== Your instructions ==
Copy the records that follow exactly, leaving nothing out.

Excerpts from a dataset:
::::::::

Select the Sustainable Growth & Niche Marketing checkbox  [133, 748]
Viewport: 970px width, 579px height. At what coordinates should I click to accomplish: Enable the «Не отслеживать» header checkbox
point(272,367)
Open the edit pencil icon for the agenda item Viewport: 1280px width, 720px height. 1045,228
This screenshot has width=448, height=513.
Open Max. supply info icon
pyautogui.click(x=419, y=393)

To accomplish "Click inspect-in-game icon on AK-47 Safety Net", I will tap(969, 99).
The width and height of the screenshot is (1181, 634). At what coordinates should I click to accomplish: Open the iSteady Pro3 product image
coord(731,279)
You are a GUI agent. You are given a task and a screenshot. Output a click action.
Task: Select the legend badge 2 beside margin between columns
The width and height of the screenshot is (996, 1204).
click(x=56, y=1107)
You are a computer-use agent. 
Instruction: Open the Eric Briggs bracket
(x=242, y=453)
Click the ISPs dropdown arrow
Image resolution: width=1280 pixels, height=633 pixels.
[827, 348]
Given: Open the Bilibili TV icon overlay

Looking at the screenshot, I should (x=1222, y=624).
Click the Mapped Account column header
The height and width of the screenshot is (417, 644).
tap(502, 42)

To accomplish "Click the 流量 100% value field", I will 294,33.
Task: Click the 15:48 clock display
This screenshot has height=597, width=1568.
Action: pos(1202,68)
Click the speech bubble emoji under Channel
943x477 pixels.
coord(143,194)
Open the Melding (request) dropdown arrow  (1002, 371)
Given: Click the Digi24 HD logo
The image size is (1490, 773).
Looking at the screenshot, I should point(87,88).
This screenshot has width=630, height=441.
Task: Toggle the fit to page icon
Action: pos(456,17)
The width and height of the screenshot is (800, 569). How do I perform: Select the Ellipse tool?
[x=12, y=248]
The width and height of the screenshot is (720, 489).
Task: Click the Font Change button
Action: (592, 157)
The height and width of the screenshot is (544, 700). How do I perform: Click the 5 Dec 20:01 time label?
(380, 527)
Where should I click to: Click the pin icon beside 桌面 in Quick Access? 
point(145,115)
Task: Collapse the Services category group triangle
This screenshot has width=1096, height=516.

::::::::

== Answer section ==
Select the Sustainable Growth & Niche Marketing checkbox  [133, 748]
Viewport: 970px width, 579px height. At what coordinates should I click to accomplish: Enable the «Не отслеживать» header checkbox
point(272,367)
Open the edit pencil icon for the agenda item Viewport: 1280px width, 720px height. 1045,228
This screenshot has width=448, height=513.
Open Max. supply info icon
pyautogui.click(x=419, y=393)

To accomplish "Click inspect-in-game icon on AK-47 Safety Net", I will tap(969, 99).
The width and height of the screenshot is (1181, 634). At what coordinates should I click to accomplish: Open the iSteady Pro3 product image
coord(731,279)
You are a GUI agent. You are given a task and a screenshot. Output a click action.
Task: Select the legend badge 2 beside margin between columns
The width and height of the screenshot is (996, 1204).
click(x=56, y=1107)
You are a computer-use agent. 
Instruction: Open the Eric Briggs bracket
(x=242, y=453)
Click the ISPs dropdown arrow
Image resolution: width=1280 pixels, height=633 pixels.
[827, 348]
Given: Open the Bilibili TV icon overlay

Looking at the screenshot, I should (x=1222, y=624).
Click the Mapped Account column header
The height and width of the screenshot is (417, 644).
tap(502, 42)

To accomplish "Click the 流量 100% value field", I will 294,33.
Task: Click the 15:48 clock display
This screenshot has height=597, width=1568.
Action: pos(1202,68)
Click the speech bubble emoji under Channel
943x477 pixels.
coord(143,194)
Open the Melding (request) dropdown arrow  (1002, 371)
Given: Click the Digi24 HD logo
The image size is (1490, 773).
Looking at the screenshot, I should point(87,88).
This screenshot has width=630, height=441.
Task: Toggle the fit to page icon
Action: pos(456,17)
The width and height of the screenshot is (800, 569). How do I perform: Select the Ellipse tool?
[x=12, y=248]
The width and height of the screenshot is (720, 489).
Task: Click the Font Change button
Action: (592, 157)
The height and width of the screenshot is (544, 700). How do I perform: Click the 5 Dec 20:01 time label?
(380, 527)
Where should I click to: Click the pin icon beside 桌面 in Quick Access? 
point(145,115)
Task: Collapse the Services category group triangle
This screenshot has width=1096, height=516.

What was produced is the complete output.